Selain itu, pusat data berbasis AI ini bisa bermanfaat bagi kelancaran bisnis para tenant. Mengingat ada 205 perusahaan nasional dan internasional yang berdiri di atas lahan seluas 2.200 hektare tersebut.
Hal tersebut ditegaskan Direktur Operasional Kota Deltamas, Tommy Satriotomo sebagai kesiapan digital yang bukan lagi menjadi pilihan di era global seperti sekarang ini.

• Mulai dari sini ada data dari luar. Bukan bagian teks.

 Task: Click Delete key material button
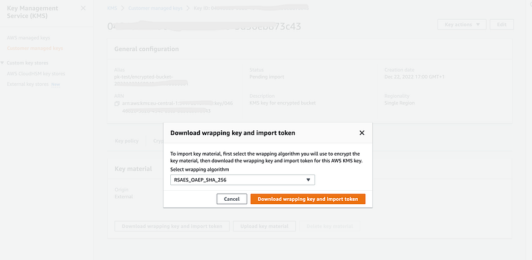[329, 226]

“Ini menjadi fondasi digital penting bagi Kawasan Industri Deltamas untuk meningkatkan keselamatan, efisiensi, dan daya saing jangka panjang melalui pemantauan cerdas secara terintegrasi,” tegas Tommy.
Di sisi lain, President Director NEC Indonesia Joji Yamamoto juga menekankan pentingnya perlindungan data dalam ekosistem Industri 4.0. Selain mengandalkan AI dan IoT, pihaknya berkomitmen memperkuat sistem ini dengan solusi cyber security yang andal.
“Kami menghadirkan respons yang lebih cepat dan efisien dengan dukungan IoT dan visualisasi AI yang canggih. NEC siap meningkatkan Smart City Command Centre dengan solusi cyber security yang andal untuk melindungi operasional dari risiko yang terus berkembang,” tandas Joji.